[Goal of the exercise]: After locating the line that contains "Open the LA" in the records below, write out exactly that line and each line after it through the one that contains "Given: Select the 155/58A/XS size row label", and nothing else.

▼▼▼

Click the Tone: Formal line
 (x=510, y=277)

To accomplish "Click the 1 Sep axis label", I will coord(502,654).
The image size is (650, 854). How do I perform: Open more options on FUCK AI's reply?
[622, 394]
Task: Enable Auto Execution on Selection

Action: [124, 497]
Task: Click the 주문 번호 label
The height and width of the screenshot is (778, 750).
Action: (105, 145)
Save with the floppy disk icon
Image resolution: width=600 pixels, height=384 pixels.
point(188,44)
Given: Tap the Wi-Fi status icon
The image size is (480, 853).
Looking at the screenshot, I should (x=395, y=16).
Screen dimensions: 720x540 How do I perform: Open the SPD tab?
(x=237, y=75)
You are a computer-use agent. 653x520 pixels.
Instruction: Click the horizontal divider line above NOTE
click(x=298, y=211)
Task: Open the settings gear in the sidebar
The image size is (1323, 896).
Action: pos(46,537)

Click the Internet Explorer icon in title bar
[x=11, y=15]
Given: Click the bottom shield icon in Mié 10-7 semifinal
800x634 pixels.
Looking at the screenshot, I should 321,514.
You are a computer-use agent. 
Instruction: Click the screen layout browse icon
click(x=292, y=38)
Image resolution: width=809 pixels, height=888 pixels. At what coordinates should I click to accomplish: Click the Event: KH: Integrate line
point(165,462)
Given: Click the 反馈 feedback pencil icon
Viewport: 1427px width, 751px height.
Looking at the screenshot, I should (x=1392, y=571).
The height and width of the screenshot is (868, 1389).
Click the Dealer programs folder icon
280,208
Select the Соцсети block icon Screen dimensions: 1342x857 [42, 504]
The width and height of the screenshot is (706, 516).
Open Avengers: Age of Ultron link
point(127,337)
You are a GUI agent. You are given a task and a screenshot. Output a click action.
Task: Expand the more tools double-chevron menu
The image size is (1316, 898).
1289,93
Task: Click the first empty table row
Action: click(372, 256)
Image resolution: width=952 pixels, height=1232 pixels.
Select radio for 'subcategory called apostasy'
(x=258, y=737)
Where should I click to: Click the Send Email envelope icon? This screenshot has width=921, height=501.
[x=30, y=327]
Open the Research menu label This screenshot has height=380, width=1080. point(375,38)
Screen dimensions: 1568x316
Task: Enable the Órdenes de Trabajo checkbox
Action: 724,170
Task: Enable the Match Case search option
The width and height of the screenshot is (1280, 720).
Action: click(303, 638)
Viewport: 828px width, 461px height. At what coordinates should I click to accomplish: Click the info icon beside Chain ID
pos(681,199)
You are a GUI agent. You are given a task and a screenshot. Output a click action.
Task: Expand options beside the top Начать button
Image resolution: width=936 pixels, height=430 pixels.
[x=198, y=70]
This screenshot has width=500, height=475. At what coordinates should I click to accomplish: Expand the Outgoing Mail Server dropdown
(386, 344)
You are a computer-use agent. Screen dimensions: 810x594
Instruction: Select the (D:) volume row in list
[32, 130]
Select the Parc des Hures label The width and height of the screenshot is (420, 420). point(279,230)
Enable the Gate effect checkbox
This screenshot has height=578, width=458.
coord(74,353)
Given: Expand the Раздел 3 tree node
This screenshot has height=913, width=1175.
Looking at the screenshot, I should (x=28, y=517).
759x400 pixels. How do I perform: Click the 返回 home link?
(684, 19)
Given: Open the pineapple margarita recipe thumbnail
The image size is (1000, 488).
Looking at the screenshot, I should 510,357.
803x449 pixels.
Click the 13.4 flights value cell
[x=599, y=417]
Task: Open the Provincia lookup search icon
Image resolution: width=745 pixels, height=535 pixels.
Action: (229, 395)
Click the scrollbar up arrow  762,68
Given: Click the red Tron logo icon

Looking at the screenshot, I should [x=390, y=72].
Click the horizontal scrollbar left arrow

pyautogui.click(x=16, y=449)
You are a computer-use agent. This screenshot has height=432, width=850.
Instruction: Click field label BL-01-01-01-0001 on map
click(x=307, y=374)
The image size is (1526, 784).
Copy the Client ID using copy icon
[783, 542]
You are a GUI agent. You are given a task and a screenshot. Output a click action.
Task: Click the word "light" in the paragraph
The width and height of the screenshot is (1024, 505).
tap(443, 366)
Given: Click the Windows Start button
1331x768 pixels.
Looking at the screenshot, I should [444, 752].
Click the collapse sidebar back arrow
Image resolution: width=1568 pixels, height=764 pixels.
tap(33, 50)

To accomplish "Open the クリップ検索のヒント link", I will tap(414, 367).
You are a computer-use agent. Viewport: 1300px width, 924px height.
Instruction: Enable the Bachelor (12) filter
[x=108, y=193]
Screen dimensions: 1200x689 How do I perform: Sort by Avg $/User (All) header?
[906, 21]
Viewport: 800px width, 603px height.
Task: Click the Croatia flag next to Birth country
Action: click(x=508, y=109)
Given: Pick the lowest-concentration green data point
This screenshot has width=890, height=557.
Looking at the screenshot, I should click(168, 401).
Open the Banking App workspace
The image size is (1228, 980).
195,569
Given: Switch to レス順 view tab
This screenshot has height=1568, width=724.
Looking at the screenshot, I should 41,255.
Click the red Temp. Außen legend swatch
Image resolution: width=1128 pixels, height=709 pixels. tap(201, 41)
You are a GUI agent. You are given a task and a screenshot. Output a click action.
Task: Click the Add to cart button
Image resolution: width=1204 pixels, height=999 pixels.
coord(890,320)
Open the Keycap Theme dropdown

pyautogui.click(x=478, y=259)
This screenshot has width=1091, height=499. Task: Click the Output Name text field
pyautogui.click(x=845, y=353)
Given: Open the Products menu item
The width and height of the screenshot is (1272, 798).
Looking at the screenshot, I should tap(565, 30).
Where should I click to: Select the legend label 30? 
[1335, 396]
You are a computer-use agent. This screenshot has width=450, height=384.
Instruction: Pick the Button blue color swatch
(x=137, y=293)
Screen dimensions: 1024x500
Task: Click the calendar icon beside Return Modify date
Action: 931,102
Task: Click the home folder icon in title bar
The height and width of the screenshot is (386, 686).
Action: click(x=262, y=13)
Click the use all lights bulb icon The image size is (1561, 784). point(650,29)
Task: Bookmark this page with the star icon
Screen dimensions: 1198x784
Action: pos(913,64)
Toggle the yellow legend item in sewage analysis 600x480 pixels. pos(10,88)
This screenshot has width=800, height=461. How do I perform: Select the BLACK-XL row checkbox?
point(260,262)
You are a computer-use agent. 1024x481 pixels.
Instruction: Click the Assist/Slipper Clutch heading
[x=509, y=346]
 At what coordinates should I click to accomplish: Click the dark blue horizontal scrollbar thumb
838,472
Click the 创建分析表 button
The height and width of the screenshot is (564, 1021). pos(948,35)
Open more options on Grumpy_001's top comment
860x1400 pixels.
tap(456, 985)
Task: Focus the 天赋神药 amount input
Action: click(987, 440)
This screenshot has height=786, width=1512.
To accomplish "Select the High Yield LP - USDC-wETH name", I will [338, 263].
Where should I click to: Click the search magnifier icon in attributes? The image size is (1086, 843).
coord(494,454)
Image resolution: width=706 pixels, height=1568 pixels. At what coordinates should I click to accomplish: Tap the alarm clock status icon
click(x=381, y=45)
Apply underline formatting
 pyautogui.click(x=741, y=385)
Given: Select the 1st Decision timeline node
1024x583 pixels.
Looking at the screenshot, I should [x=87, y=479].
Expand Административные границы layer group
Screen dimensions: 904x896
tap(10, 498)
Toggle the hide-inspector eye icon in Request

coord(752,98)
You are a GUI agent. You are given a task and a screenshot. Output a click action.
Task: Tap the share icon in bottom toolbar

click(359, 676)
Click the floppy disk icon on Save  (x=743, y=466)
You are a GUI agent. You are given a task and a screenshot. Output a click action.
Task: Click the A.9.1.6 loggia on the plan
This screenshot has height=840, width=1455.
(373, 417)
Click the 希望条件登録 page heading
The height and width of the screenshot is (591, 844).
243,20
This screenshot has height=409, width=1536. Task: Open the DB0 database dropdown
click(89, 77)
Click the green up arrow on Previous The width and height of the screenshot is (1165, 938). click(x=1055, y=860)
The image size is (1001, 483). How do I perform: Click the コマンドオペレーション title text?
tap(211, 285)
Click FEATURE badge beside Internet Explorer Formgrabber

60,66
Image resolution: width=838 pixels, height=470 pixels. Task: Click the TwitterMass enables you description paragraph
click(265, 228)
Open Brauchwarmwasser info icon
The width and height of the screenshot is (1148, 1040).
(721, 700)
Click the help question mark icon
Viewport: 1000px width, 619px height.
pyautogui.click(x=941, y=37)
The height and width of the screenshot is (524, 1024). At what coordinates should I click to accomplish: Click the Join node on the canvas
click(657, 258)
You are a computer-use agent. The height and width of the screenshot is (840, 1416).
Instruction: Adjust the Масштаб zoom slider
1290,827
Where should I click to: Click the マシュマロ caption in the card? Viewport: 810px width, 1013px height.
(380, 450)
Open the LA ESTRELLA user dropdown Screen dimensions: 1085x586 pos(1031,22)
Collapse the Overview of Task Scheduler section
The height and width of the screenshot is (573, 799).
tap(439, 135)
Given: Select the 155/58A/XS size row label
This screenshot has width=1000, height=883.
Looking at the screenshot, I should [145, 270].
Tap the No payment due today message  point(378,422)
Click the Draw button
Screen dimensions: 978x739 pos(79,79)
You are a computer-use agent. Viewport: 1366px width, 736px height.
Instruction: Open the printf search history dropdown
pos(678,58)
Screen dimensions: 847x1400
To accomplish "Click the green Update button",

▲▲▲

[Exercise answer]:
Open the LA ESTRELLA user dropdown Screen dimensions: 1085x586 pos(1031,22)
Collapse the Overview of Task Scheduler section
The height and width of the screenshot is (573, 799).
tap(439, 135)
Given: Select the 155/58A/XS size row label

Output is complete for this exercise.